Le rapport de la mission d'information sur la réglementation et l'impact des différents usages du cannabis, remis mercredi 16 septembre, propose l'ouverture d'une filière de production française. En attendant, à Strasbourg, plusieurs boutiques prospèrent grâce à la vente de produits dérivés à base de CBD, mais aussi de ses fleurs, pourtant interdites.
La vente de produits à base de CBD est interdite aux mineurs. Certaines boutiques accueillent des clients jusqu'à 92 ans. © Pixabay
"À fumer ? Je ne vends rien à fumer", affirme le responsable d’une boutique de CBD strasbourgeoise. Alors que le rapport de la mission d'information sur la réglementation et l'impact des différents usages du cannabis laisse entrevoir une lueur d'espoir pour les consommateurs qui ont recours au cannabis à des fins thérapeutiques, des magasins strasbourgeois profitent déjà d'une réglementation plutôt souple concernant le cannabidiol, communément appelé CBD. Cette molécule est la sœur du THC, le tétrahydrocannabinol. Toutes les deux sont présentes dans le cannabis, mais l’une est légale, sous certaines conditions, tandis que l’autre est considérée comme une drogue en raison de son effet psychotrope. Selon la loi française, l'utilisation des graines et des fibres de CBD est autorisée. En revanche, la mission interministérielle de lutte contre les drogues et les conduites addictives (MILDECA) a établi que l’utilisation des fleurs n’est pas légale.
À Strasbourg, ils sont pourtant plusieurs à en vendre dans leur boutique. "Je voulais me spécialiser dans le chanvre, c’est une plante qui m’a toujours intéressé", explique François*, gérant d’un des six magasins de CBD de la ville. "Le CBD touche uniquement le système nerveux et ne rend pas addict, alors que le THC touche les neurones. Notre clientèle cherche les effets de détente, sans l’effet psychotrope du THC. C’est beaucoup utilisé pour le stress, l’anxiété et même les inflammations", ajoute le vendeur qui voit passer une clientèle âgée de 25 à 70 ans. Dans le magasin : huiles, crèmes, liquides pour cigarettes électroniques, mais aussi les fleurs tant controversées. "Ce n’est pas pour les fumer ! On dit aux clients que c’est interdit, mais on ne peut pas contrôler ce qu’ils font avec", détaille-t-il.
"Je suis le seul dealeur légal dans cette rue"
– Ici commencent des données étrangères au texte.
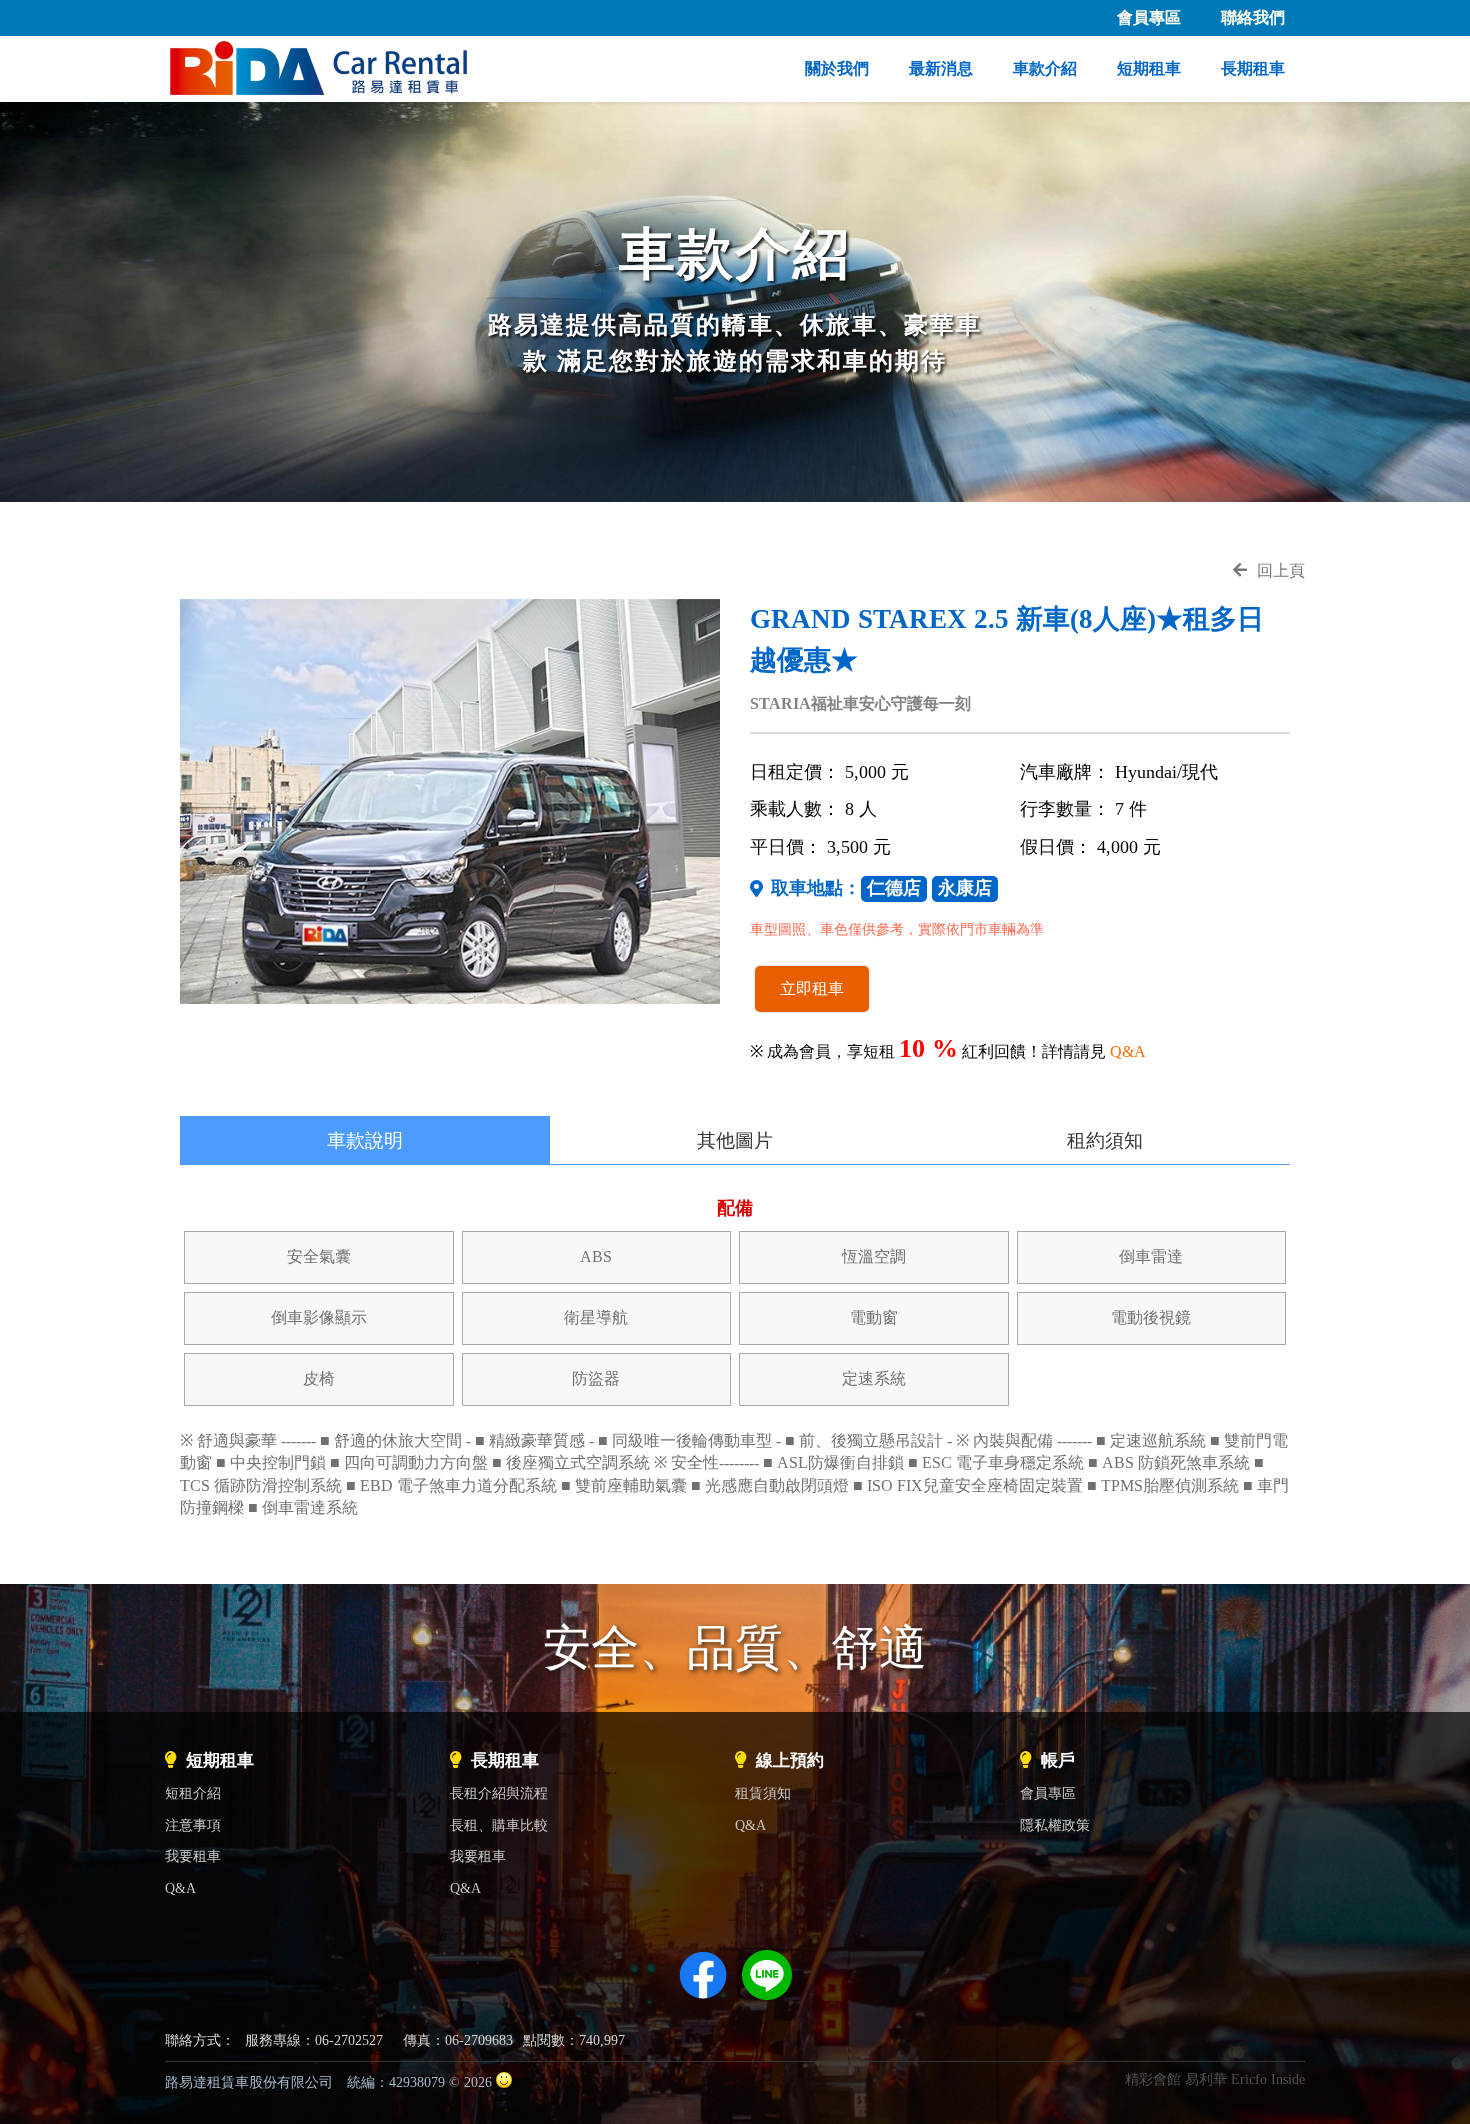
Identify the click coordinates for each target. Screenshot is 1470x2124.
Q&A (1128, 1051)
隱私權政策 (1055, 1825)
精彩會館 (1153, 2079)
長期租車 (1253, 68)
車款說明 (365, 1140)
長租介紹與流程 (499, 1793)
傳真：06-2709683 (458, 2040)
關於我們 (837, 68)
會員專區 (1149, 17)
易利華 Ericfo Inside (1245, 2079)
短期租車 (1149, 68)
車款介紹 (1045, 68)
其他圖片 (735, 1140)
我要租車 (193, 1856)
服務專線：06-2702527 (314, 2040)
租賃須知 (763, 1793)
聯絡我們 (1253, 17)
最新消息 (941, 68)
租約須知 (1105, 1140)
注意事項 (193, 1825)
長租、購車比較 (499, 1825)
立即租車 (812, 988)
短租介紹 (193, 1793)
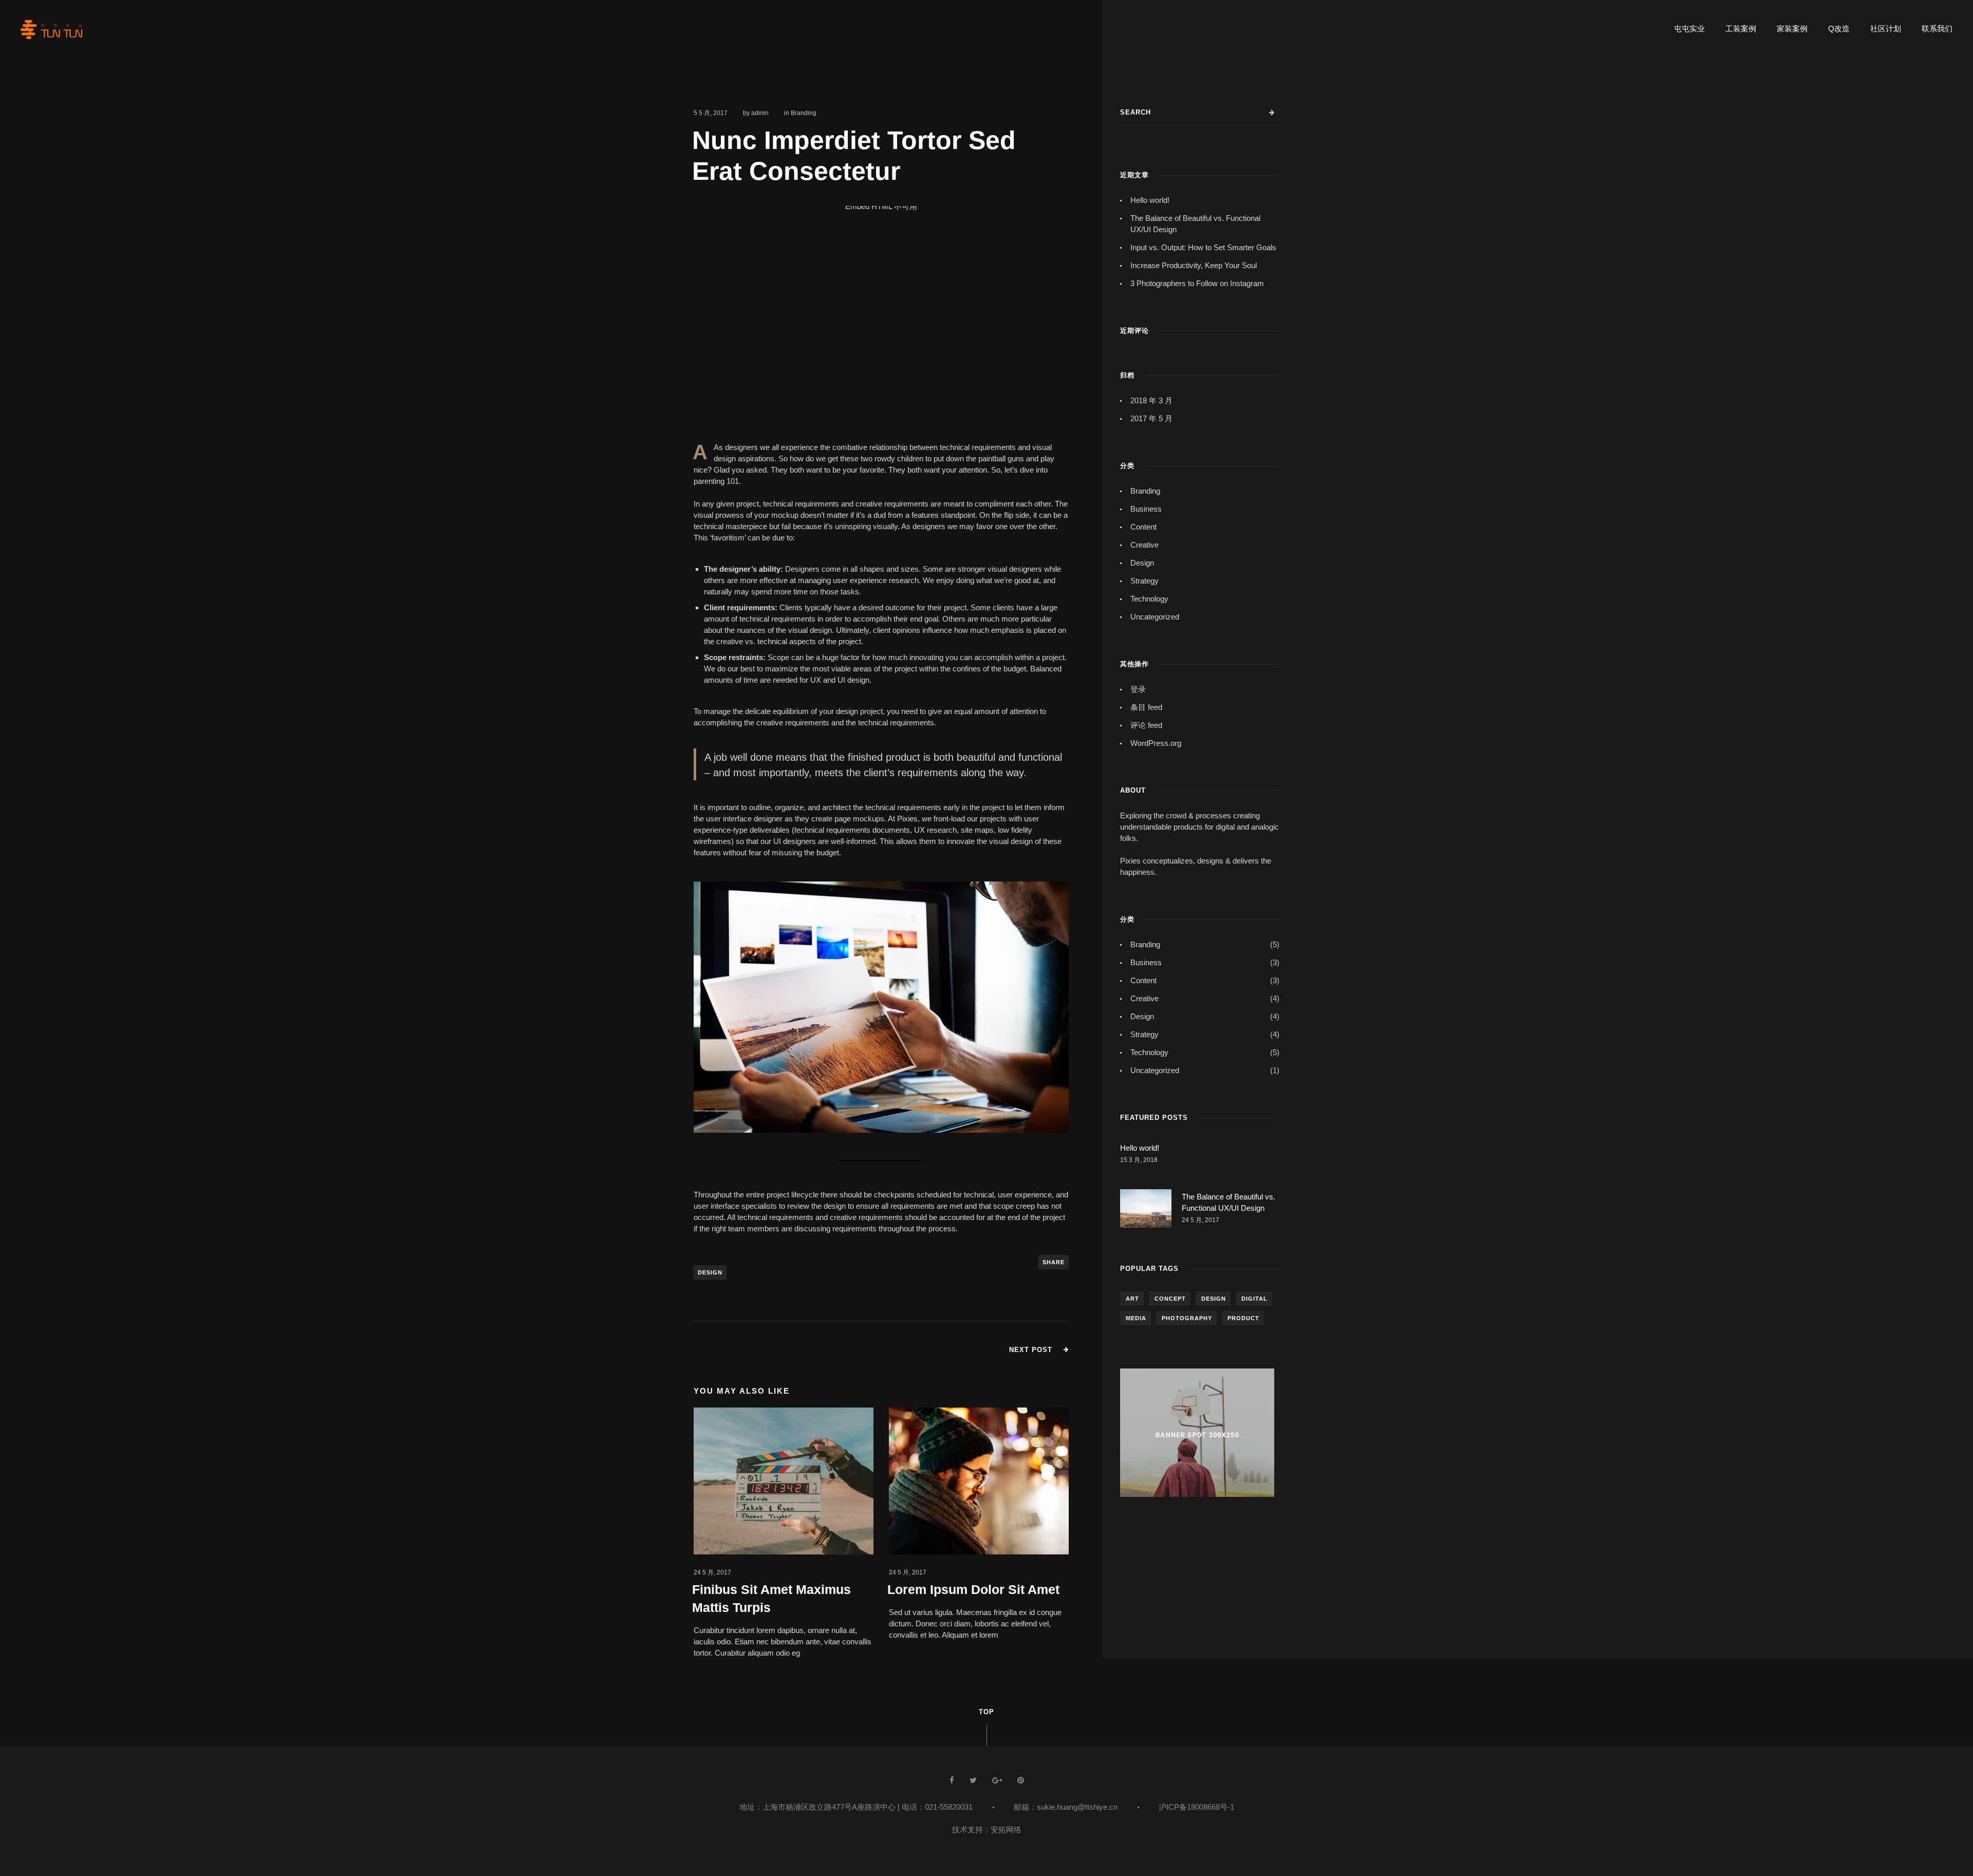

David*, quant à lui, décrit son local comme une boutique de bien-être. "Je ne vends que des sachets parfumés", assure-t-il. Ces fameux emballages cachent les fleurs officiellement interdites d’utilisation. "Je suis le seul dealeur légal dans cette rue", s’amuse le gérant dont tous les produits proviennent de Suisse. Le flou est accentué par le fait que la loi européenne, elle, autorise bel et bien les fleurs de CBD. "Quand il y a des procès, on gagne toujours en jurisprudence puisque la loi européenne prend le dessus sur la loi française", développe David*. Des procès qui paralysent tout de même les magasins soumis à une fermeture temporaire et à une confiscation de leurs stocks.
Rester discrets, exposer clairement aux clients que les fleurs sont destinées à faire des infusions et non pas à être fumées, telles sont les techniques qui permettent aux vendeurs de faire prospérer leurs commerces. "À Strasbourg, le procureur n’est pas contre la dépénalisation. C’est assez cool, mais il ne faut pas déraper. À Mulhouse, un magasin a ouvert à 9h et a fermé à 11h. Ça dépend des régions", précise encore Thomas*, gérant d’un autre commerce qui propose notamment des fleurs de CBD présentées comme des infusions. "Mais tout le monde sait ce que les clients font avec après", confie Thomas. Les vendeurs affirment d’ailleurs que les fumeurs de THC trouvent bien souvent une alternative à cette drogue dans le CBD.